Are Podcasts Rubbish?
Lately I have been wondering where the “podcast revolution” is going. Frankly, a significant number of podcasts are just rubbish. Part of the problem is poor editing and, well, poor discipline. At the moment I subscribe to eleven podcasts via iTunes and track a further five podcasts. This yields around nine hours per week of […]
Lately I have been wondering where the “podcast revolution” is going. Frankly, a significant number of podcasts are just rubbish. Part of the problem is poor editing and, well, poor discipline.
At the moment I subscribe to eleven podcasts via iTunes and track a further five podcasts. This yields around nine hours per week of material, which frankly I do not have the time to listen to. When I do tune into them, it is in the car, or late at night or while doing work around the house. Yes, these podcasts are really just a radio-substitute.

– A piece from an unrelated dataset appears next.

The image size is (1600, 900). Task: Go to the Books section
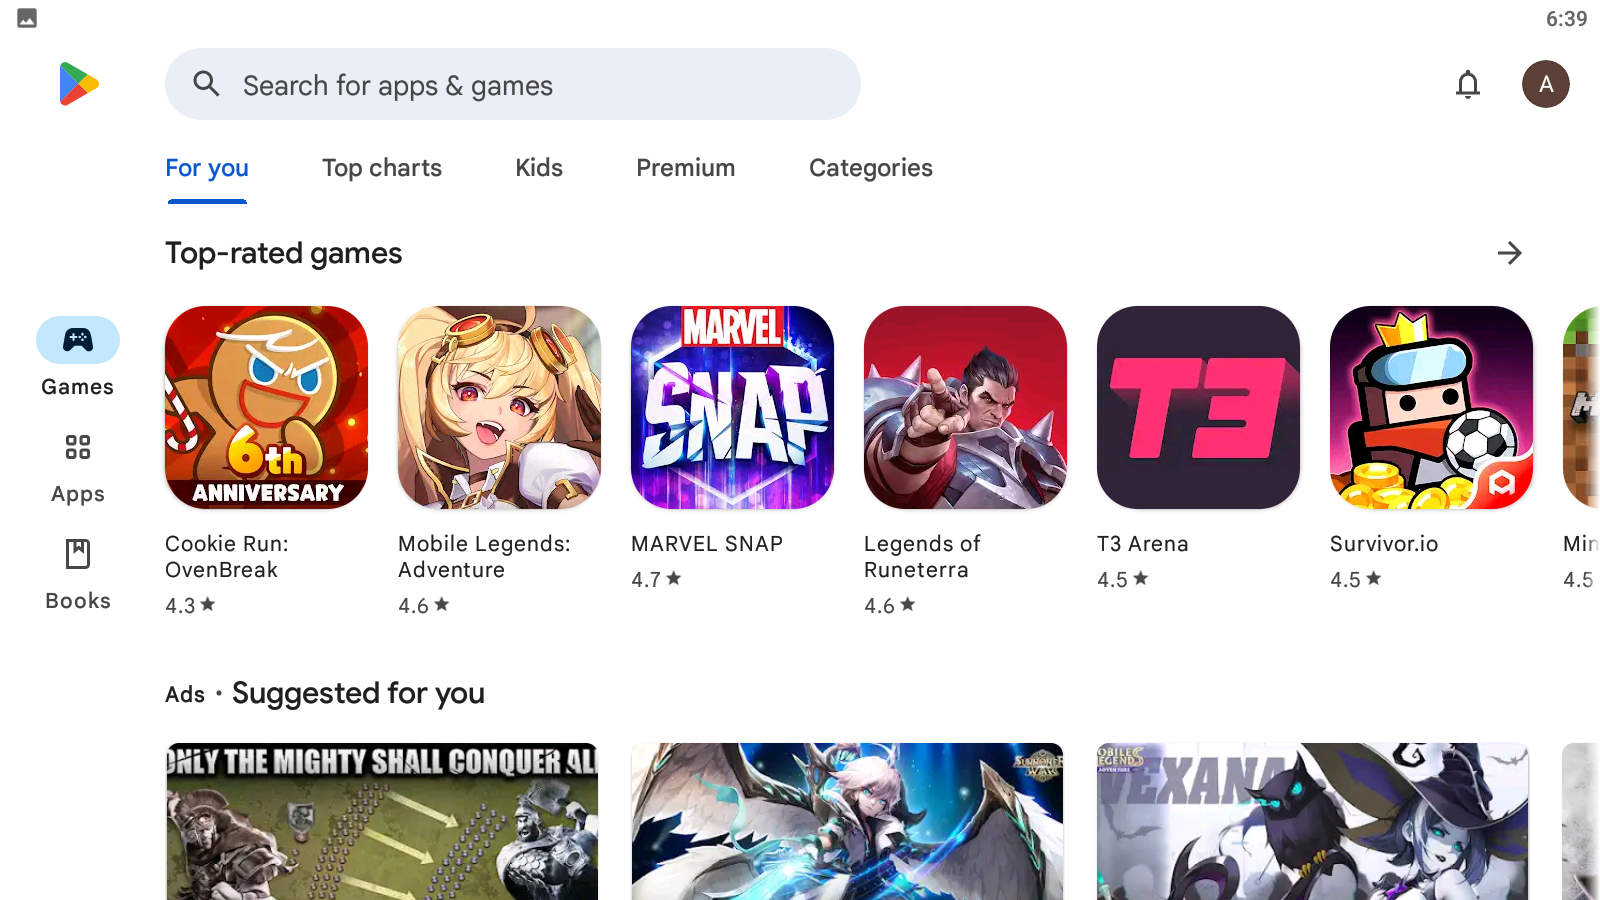coord(78,574)
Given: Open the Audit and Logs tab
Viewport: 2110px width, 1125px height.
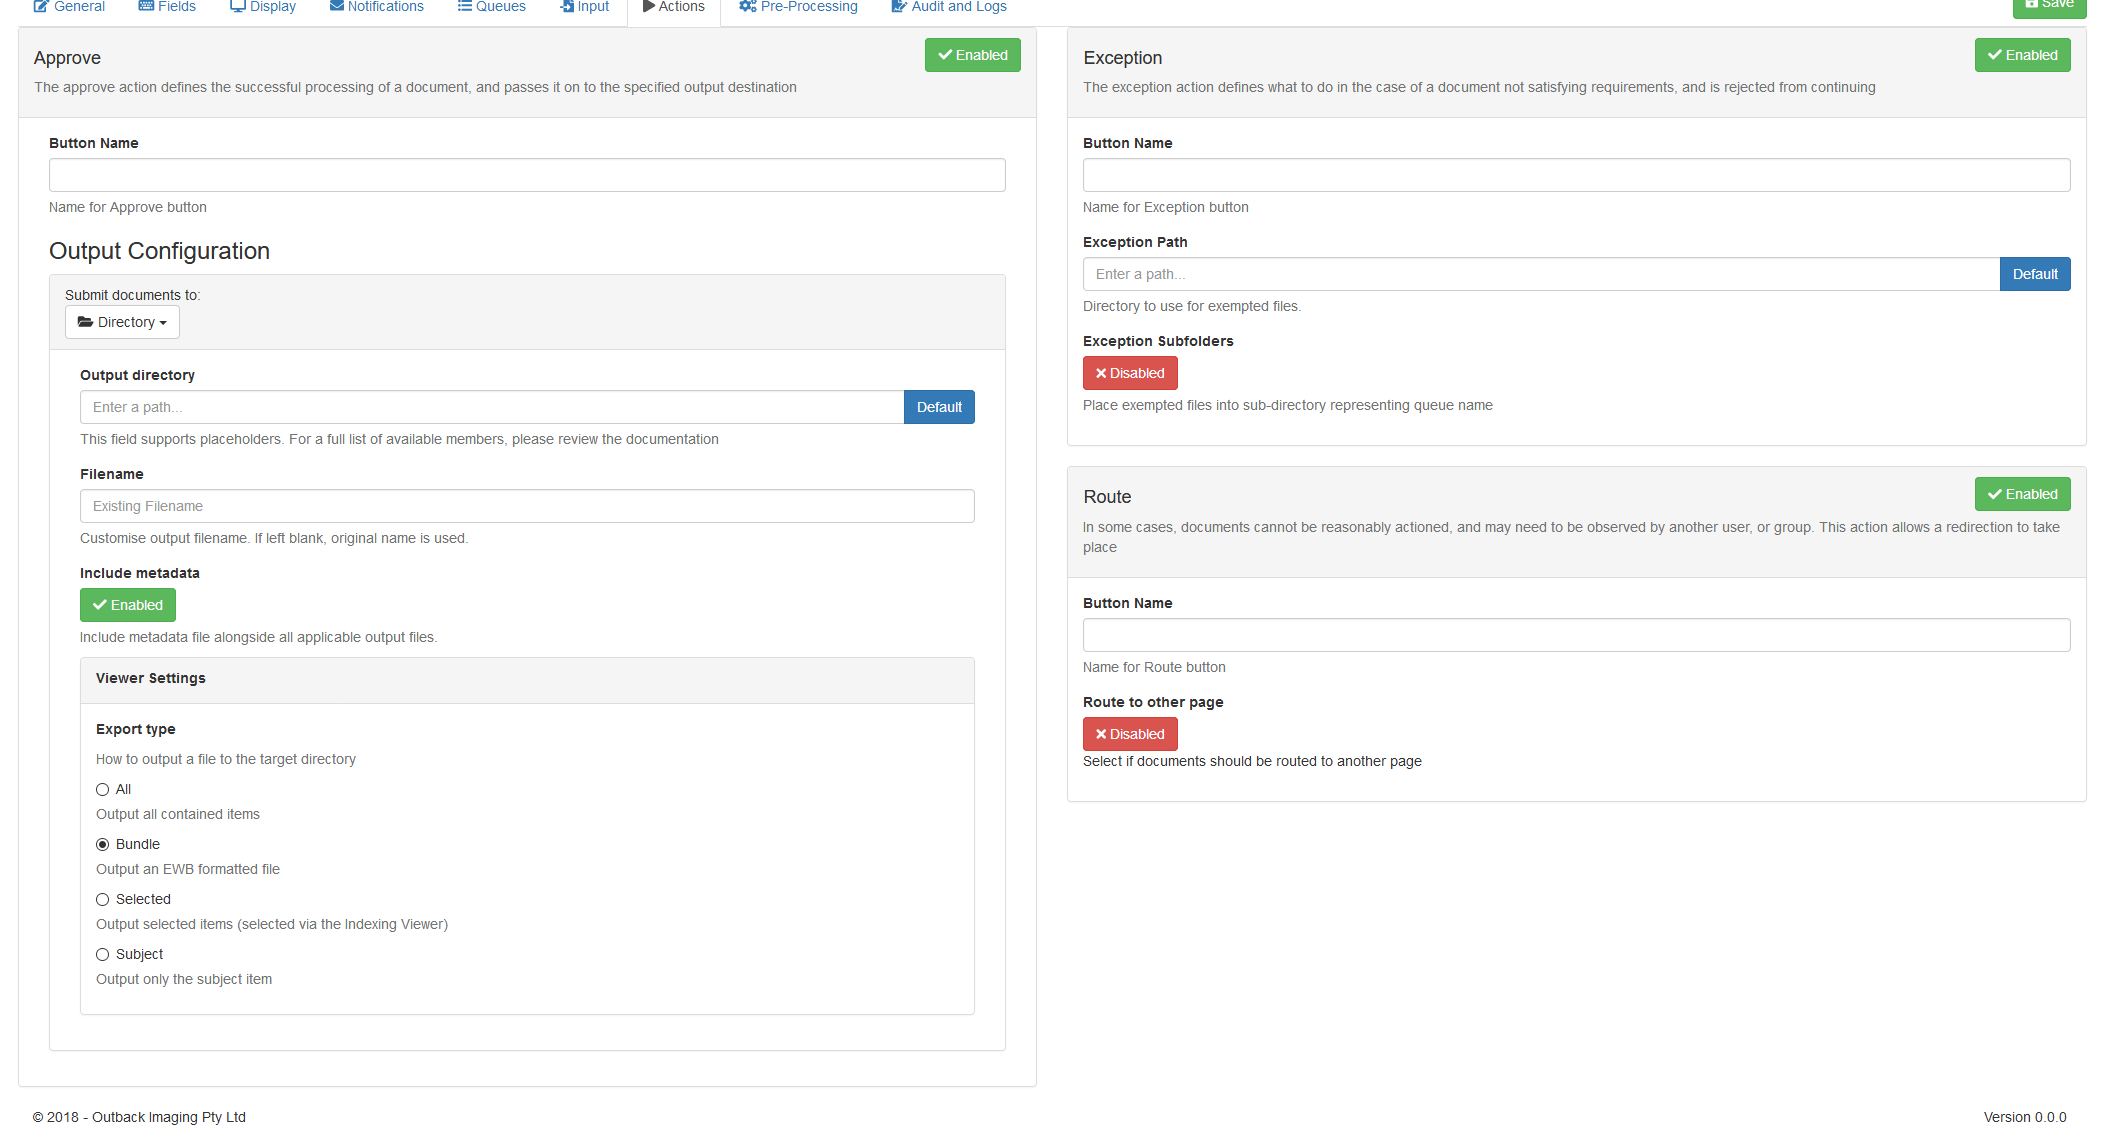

But also there is a content problem. I spend about fifty minutes, four to five times a week reading blogs and the news articles they link towards. This investment of around four hours per week lets me read literally hundreds of pieces and opinions from the ninety or so blogs that I regularly track. Consider that a twenty minute podcast contains around two-thousand words only, the length of medium essay and you can quickly see that podcasts can be a poor investment of time.
The salvation for podcasts is the same as for any branch of communication, to be compelling in content and presentation and to differentiate from other media. To do this, most podcasts will need to be better thought out, better edited and better packaged. If you are contemplating adding a podcast bear that in mind, before the market shrinks away from you.